The Health Information and Quality Authority says it has written to the hospital to ensure the outbreak of antibiotic-resistant bacteria was being managed in line with best practice. Hiqa asked whether the hospital had contacted the national taskforce on healthcare infections and antimicrobial resistance and asked it to take community services into consideration in its response.
“The hospital has assured us that it is managing the current outbreak,” a Hiqa spokeswoman said.
Tallaght has declined to say how many patients or wards have been affected by the outbreak of Carbapenem Resistant Enterobacteriaceae (CRE) and the public learned of the problem only when it was reported in the media.

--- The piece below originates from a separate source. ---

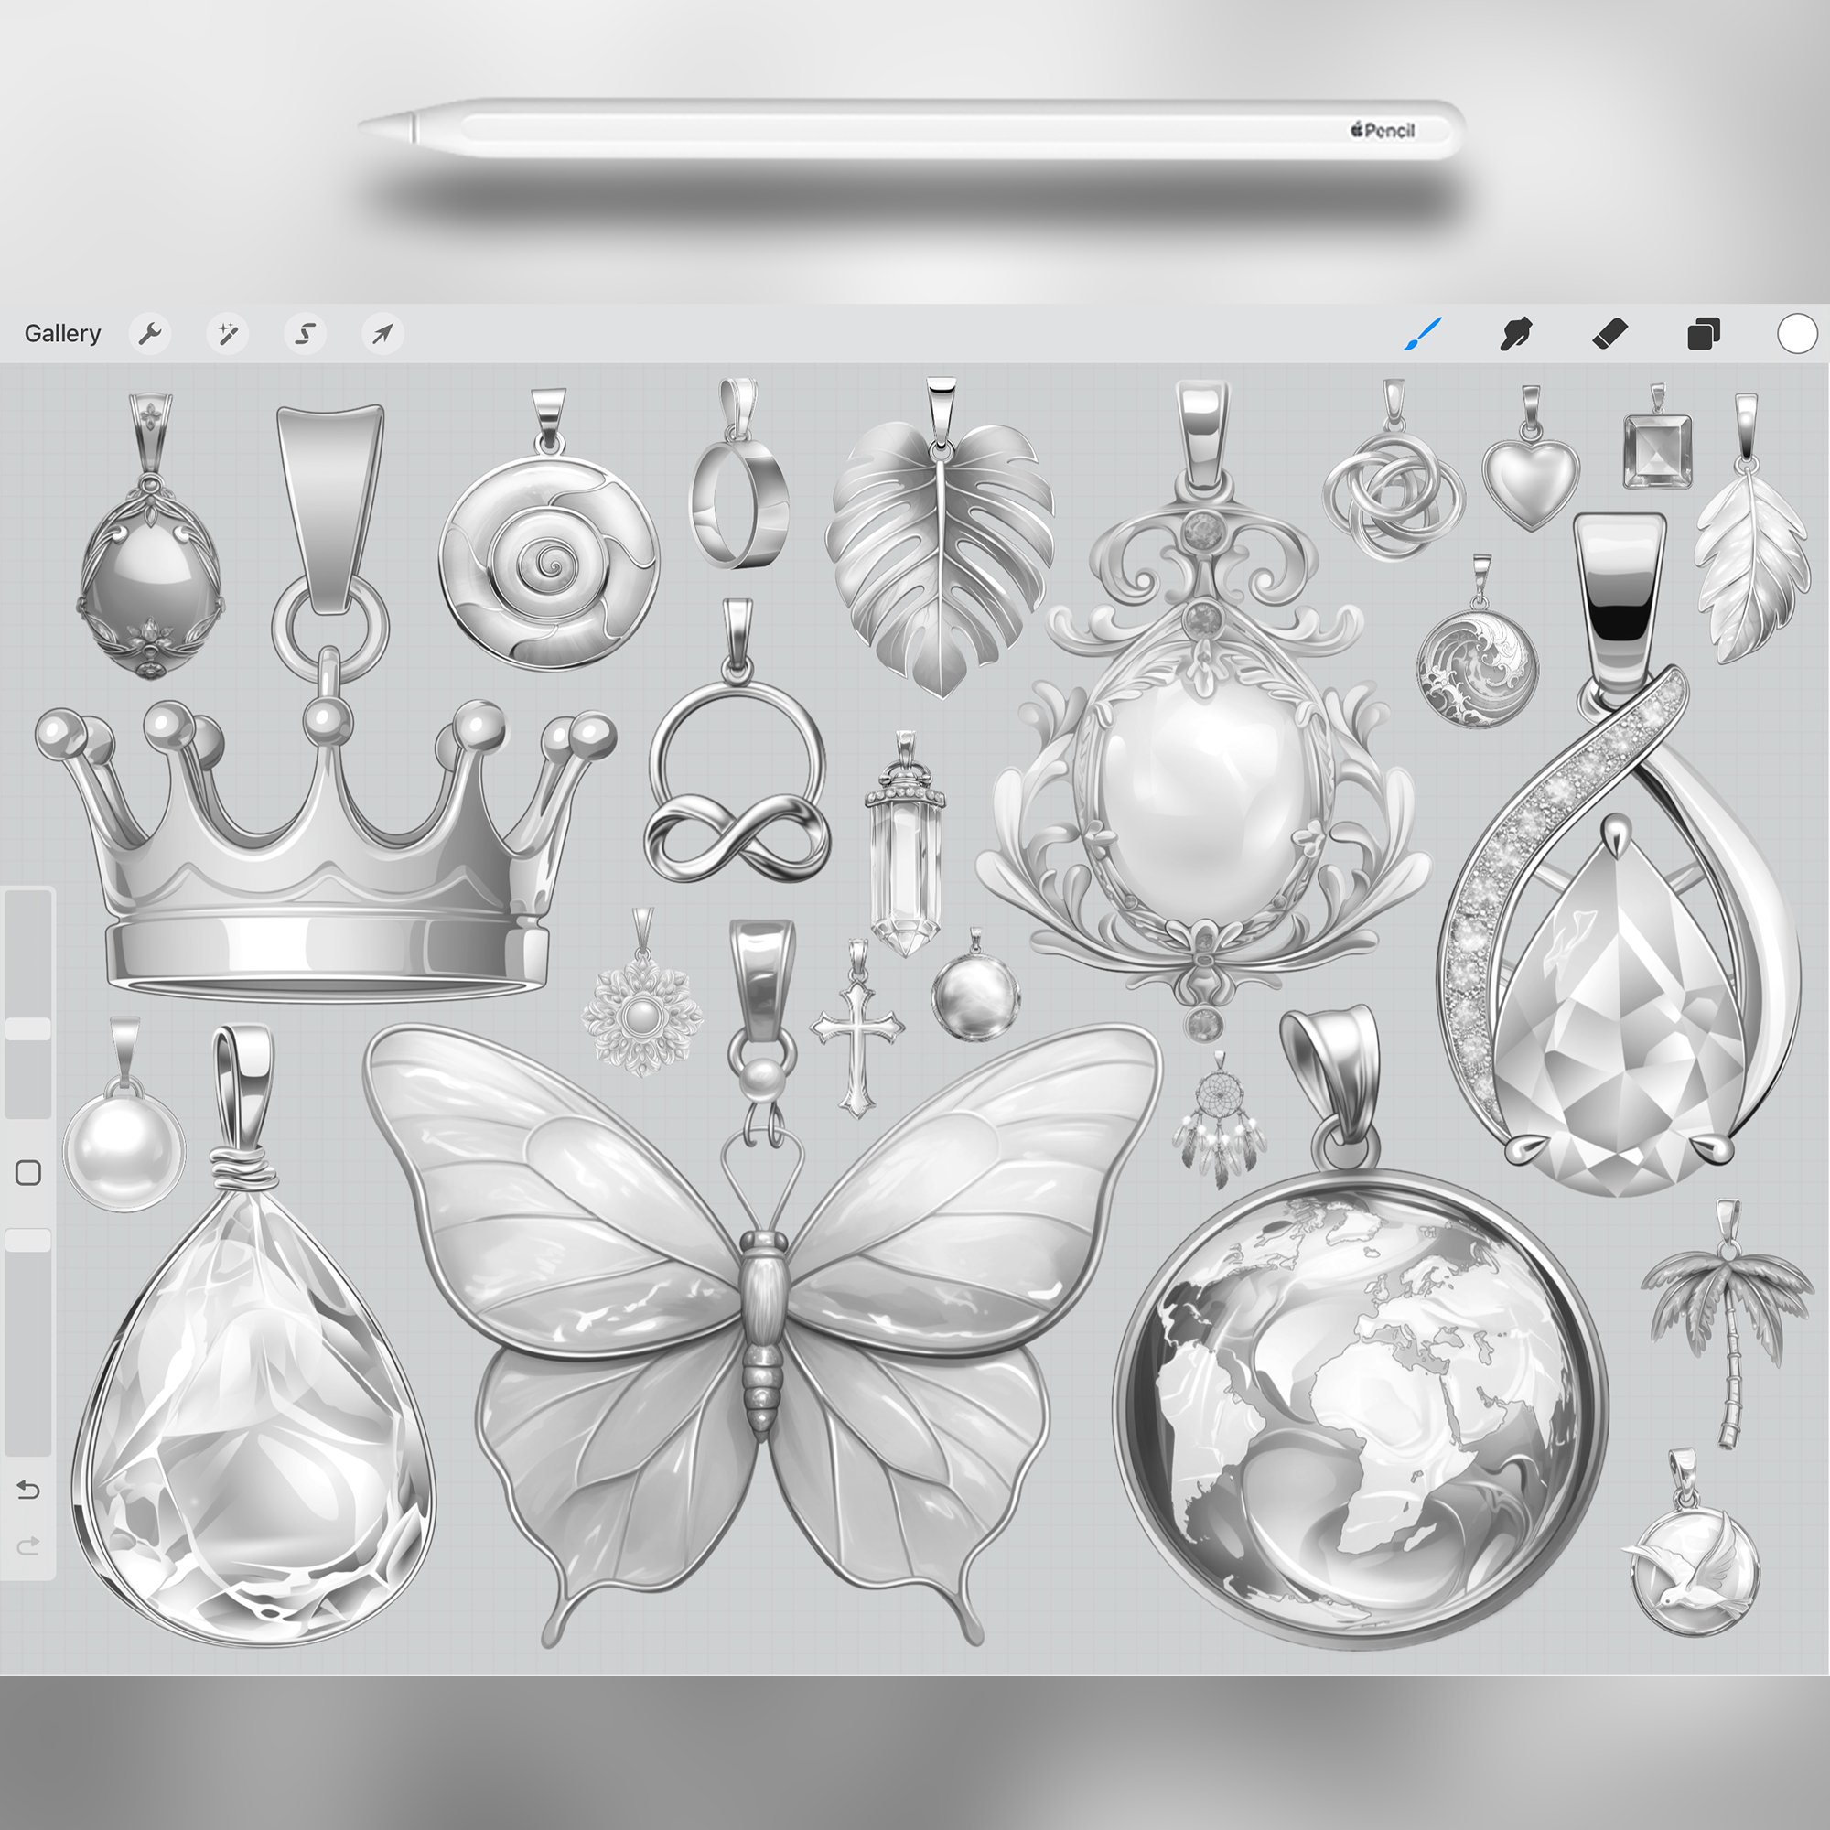Select the Eraser tool
This screenshot has width=1830, height=1830.
coord(1609,333)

Dr Jim Gray, an emergency department consultant at Tallaght, says at-risk patients should have been advised last August to seek alternative arrangements and to avoid the hospital in order to help control the outbreak.

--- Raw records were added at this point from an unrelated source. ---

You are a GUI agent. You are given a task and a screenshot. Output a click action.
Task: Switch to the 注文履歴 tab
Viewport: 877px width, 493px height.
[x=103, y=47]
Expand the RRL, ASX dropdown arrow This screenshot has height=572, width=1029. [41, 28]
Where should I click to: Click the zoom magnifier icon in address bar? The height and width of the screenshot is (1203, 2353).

The hospital has banned visits by children and limited patients to just one visitor in order to ease pressures caused by the outbreak.
Hiqa, in a report published earlier this year, was highly critical of the HSE and local response to a similar outbreak at University Hospital Limerick. It expressed concerns over the lack of supports for the hospital to deal with the issue and the failure of the HSE to proactively identify a response to the risk posed.
CRE is a family of bacteria which can cause infection and are difficult, though not impossible, to treat. They don’t usually pose a risk for healthy people but can be problematic for people with compromised immune systems.
CRE germs are usually spread person to person through contact with infected people, particularly contact with wounds or stool. They can cause infections when they enter the body, often through medical devices such as ventilators, catheters, or wounds caused by injury or surgery.